In March 1942 Harold W. Gaunitz, shown here* with his wife Ethel, took on the duties of commander of the Iowa department of the American Legion, filling out the term of Thomas H. Tracey of Manchester, who had re-entered the army. No one had served Lansing’s Post No. 50 of the American Legion longer or more devotedly than Gaunitz. He was among the fifteen men who applied for post’s initial charter in June 1919. For decades he attended local post meetings and state and national conventions. Gaunitz appears in the yellowed pages of the Post 50 book of meeting minutes again and again participating in the post operations. He held all local offices and was district and Allamakee County commander and fourth district vice commander before ascending to the state leadership.

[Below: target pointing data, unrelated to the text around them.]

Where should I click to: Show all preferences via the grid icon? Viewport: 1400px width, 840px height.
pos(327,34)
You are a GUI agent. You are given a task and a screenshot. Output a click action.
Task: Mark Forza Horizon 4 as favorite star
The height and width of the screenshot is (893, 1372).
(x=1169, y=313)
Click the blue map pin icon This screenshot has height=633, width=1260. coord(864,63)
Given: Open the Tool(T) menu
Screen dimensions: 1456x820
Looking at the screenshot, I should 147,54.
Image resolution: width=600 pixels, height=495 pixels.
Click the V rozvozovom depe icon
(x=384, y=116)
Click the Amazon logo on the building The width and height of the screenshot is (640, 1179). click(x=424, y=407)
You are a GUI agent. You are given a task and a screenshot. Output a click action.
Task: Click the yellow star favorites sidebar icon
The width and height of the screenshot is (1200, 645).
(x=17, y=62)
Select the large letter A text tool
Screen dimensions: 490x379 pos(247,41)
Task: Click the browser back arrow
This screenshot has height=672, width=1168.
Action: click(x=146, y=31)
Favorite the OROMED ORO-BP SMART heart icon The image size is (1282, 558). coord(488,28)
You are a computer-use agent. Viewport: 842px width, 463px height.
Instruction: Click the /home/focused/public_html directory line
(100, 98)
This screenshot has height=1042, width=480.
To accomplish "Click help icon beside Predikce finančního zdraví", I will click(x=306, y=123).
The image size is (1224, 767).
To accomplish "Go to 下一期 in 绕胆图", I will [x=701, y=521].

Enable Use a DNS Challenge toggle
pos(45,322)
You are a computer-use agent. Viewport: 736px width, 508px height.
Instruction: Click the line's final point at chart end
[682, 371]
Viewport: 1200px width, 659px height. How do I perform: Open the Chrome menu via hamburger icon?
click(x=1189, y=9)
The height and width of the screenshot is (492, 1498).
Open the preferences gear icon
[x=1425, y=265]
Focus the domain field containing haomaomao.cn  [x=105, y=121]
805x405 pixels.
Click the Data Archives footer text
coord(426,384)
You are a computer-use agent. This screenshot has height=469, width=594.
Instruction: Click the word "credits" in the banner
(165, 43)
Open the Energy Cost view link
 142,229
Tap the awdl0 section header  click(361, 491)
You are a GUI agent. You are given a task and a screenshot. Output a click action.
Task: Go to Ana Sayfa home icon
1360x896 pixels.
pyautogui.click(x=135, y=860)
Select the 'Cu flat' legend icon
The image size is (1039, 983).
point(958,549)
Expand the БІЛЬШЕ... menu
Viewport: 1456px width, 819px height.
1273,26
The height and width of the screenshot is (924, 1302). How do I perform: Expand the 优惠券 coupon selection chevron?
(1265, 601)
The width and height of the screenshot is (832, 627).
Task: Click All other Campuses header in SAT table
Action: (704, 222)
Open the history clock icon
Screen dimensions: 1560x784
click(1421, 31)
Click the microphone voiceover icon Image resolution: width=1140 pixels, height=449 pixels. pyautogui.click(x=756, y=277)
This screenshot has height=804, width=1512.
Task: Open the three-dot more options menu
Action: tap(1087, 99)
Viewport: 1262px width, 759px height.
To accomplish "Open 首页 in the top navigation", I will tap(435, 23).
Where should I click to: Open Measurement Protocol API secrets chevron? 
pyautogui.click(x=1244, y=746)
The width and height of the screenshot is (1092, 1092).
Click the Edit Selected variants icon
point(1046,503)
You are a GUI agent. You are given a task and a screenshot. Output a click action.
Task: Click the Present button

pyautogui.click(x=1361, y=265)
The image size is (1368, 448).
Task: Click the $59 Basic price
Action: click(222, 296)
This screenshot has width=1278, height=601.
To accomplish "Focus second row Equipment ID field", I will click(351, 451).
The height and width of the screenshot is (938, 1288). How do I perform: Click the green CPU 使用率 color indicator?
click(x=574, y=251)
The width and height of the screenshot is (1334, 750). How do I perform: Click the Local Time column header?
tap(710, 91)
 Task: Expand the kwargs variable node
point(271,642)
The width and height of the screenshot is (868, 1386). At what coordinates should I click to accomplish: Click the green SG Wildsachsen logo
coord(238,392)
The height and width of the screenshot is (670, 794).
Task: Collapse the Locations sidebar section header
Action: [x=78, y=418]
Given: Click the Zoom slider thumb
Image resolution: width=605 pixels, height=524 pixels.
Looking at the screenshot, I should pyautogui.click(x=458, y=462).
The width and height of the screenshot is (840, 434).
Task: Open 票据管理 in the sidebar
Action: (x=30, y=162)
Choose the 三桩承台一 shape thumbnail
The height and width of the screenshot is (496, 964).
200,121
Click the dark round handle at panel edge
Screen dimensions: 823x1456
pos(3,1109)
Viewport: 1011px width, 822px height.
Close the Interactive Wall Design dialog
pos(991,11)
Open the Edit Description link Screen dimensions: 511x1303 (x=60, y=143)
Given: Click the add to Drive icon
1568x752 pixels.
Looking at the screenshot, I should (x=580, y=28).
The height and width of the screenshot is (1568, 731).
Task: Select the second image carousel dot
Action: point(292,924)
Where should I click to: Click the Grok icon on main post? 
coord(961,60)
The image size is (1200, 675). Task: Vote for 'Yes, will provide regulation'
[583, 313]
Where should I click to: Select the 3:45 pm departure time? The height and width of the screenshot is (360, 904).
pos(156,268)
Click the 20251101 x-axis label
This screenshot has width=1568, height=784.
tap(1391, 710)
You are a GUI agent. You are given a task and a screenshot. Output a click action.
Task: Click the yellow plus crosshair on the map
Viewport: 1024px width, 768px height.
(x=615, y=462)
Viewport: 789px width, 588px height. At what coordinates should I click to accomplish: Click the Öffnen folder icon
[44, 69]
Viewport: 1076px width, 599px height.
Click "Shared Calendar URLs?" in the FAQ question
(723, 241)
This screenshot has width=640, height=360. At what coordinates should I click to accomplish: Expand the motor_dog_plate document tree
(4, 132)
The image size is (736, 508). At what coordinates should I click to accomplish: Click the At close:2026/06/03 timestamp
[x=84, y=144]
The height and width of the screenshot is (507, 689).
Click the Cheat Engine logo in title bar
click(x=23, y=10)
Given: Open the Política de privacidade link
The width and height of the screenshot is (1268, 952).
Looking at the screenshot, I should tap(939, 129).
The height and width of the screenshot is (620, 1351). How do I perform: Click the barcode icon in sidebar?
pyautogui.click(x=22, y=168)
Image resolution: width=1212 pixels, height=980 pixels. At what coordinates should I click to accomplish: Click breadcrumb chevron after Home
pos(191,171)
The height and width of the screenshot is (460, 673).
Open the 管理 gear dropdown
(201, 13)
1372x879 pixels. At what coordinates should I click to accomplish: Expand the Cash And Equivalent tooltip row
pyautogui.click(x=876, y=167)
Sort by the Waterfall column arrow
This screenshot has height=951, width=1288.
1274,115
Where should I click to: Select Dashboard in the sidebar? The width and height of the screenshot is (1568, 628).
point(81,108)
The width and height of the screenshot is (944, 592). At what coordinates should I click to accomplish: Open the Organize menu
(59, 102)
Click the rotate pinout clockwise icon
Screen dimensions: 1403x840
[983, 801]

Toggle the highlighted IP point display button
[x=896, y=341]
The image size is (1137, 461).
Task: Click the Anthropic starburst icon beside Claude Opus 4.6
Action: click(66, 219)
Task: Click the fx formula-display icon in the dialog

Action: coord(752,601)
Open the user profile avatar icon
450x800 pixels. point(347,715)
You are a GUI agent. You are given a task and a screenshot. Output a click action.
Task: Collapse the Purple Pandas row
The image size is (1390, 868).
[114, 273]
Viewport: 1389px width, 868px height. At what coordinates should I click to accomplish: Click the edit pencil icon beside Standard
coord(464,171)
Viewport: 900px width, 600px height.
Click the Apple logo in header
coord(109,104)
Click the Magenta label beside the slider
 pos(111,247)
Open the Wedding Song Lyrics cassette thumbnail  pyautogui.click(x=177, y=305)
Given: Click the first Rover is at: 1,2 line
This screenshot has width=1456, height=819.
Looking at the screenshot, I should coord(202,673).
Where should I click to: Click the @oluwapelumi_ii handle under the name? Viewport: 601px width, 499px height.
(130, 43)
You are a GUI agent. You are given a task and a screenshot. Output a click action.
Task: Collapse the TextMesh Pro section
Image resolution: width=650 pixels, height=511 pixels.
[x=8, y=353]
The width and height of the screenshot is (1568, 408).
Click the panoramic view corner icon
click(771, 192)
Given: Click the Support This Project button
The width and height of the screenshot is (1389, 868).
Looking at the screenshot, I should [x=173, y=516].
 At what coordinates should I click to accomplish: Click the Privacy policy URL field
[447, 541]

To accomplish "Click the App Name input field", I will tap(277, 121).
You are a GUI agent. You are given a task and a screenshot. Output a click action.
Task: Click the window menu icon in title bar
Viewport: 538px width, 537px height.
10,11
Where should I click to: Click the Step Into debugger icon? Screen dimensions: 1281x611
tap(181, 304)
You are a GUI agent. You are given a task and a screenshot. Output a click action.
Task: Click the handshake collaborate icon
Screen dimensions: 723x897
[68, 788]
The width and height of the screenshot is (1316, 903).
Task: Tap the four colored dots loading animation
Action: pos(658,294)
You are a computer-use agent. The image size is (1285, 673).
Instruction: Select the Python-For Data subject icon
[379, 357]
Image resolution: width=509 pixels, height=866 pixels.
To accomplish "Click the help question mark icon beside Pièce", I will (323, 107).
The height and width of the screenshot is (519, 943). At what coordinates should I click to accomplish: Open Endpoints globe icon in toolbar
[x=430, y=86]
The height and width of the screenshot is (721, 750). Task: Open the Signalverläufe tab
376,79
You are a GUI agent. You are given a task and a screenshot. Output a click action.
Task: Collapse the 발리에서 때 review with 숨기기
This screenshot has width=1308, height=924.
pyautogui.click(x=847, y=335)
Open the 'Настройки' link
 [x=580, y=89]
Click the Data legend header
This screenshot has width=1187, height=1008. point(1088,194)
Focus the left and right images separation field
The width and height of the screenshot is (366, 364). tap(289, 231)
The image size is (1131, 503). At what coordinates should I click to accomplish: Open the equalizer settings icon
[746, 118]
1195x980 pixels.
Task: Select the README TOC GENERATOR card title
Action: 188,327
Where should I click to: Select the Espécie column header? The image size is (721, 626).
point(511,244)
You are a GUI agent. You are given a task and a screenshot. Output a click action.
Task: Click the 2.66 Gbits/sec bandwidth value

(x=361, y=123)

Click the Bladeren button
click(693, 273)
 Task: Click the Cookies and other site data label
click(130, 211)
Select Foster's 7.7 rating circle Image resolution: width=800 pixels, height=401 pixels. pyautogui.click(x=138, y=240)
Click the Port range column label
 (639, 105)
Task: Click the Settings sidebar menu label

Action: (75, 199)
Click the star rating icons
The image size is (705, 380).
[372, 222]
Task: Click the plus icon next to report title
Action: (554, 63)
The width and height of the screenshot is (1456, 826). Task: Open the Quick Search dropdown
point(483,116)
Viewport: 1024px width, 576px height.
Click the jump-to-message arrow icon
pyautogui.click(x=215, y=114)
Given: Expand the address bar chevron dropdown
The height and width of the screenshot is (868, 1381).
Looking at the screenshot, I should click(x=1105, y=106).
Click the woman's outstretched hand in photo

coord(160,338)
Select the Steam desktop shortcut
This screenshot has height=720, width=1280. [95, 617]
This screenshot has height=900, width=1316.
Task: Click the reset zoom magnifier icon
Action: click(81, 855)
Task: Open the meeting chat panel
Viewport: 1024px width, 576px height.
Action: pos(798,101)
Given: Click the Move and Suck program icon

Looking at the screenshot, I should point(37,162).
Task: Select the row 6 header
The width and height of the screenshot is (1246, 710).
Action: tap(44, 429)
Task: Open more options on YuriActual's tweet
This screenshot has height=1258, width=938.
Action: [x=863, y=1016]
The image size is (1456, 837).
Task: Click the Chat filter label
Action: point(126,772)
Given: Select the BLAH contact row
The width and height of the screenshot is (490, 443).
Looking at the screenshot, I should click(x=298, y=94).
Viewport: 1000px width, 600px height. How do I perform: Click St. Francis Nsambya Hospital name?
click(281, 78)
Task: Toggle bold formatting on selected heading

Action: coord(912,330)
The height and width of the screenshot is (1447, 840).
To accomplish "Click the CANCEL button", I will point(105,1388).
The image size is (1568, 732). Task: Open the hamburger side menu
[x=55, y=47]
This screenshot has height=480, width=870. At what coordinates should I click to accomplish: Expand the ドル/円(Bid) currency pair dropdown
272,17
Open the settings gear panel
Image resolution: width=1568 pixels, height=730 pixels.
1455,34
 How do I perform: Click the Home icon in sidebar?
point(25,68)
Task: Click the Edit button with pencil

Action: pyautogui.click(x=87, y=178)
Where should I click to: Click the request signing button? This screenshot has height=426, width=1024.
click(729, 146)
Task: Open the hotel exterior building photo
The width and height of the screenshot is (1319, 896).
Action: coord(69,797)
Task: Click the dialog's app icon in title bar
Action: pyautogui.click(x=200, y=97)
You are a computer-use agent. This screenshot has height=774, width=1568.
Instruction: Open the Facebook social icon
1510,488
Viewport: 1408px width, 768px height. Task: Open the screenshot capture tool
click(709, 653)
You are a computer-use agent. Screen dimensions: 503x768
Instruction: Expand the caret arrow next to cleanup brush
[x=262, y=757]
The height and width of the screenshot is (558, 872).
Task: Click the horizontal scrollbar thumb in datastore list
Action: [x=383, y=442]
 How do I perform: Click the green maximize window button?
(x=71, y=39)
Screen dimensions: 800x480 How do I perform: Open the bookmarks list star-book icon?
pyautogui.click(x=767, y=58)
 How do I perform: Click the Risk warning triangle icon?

With a head of auburn hair, Gaunitz was known as “Red,” and almost everyone he met grew to consider him a friend. He was deeply embedded in the life of his community, with membership in the local Masons, the Order of the Eastern Star, and Lansing Kiwanis Club. He served on the school board for more than twenty years and, while he and wife Ethel had no children of their own, was a favorite of his nieces and nephews. With his brother Ernie, Gaunitz owned and operated the Gaunitz Food Market established by their father. 

Gaunitz’s military experience began in Canada. He had been working with a railway construction crew in British Columbia when World War I began, and enlisted in the Canadian Army. When the United States joined the war in 1917, he got a release and enlisted in the U.S. Army. Gaunitz was stationed at Camp Taylor, Kentucky, and had the rank of second lieutenant by the time the armistice was signed.

On returning to Lansing, he rejoined the family grocery and married schoolteacher Ethel. She was invaluable to him, helping him sort and respond to Legion correspondence. Ethel joined Lansing’s Legion Women’s Auxiliary and became president of the group.

Gaunitz did still find time amid all his duties to relax. He was an avid reader and golfer and swam in Mississippi River, which flows past Lansing. He hunted ducks with a Browning automatic shotgun in the river bottoms. He was, by his own admission, a good shot.

When Gaunitz was named state Legion commander he immediately joined the election committee to discuss the Legion’s program in Iowa. “Helping establish and maintain national unity should be one of the main objectives,” he said. “Our first objective—the first objective of the American people—is winning the war. And I think the spirit of the American people is going to do much in helping us through this crisis.” 

Thus, Lansing’s stalwart “Red” Gaunitz, who had spared no time in enlisting to serve the allies and then the U.S. for World War I, supported the efforts of Iowa’s service men and women entering World War II. He served as commander until July of that year when a new commander was elected to serve the next year. Gaunitz passed away at the Hines Veterans Hospital near Chicago on May 8, 1967. Ethel had preceded him in 1951. They are buried in Lansing’s Oak Hill Cemetery.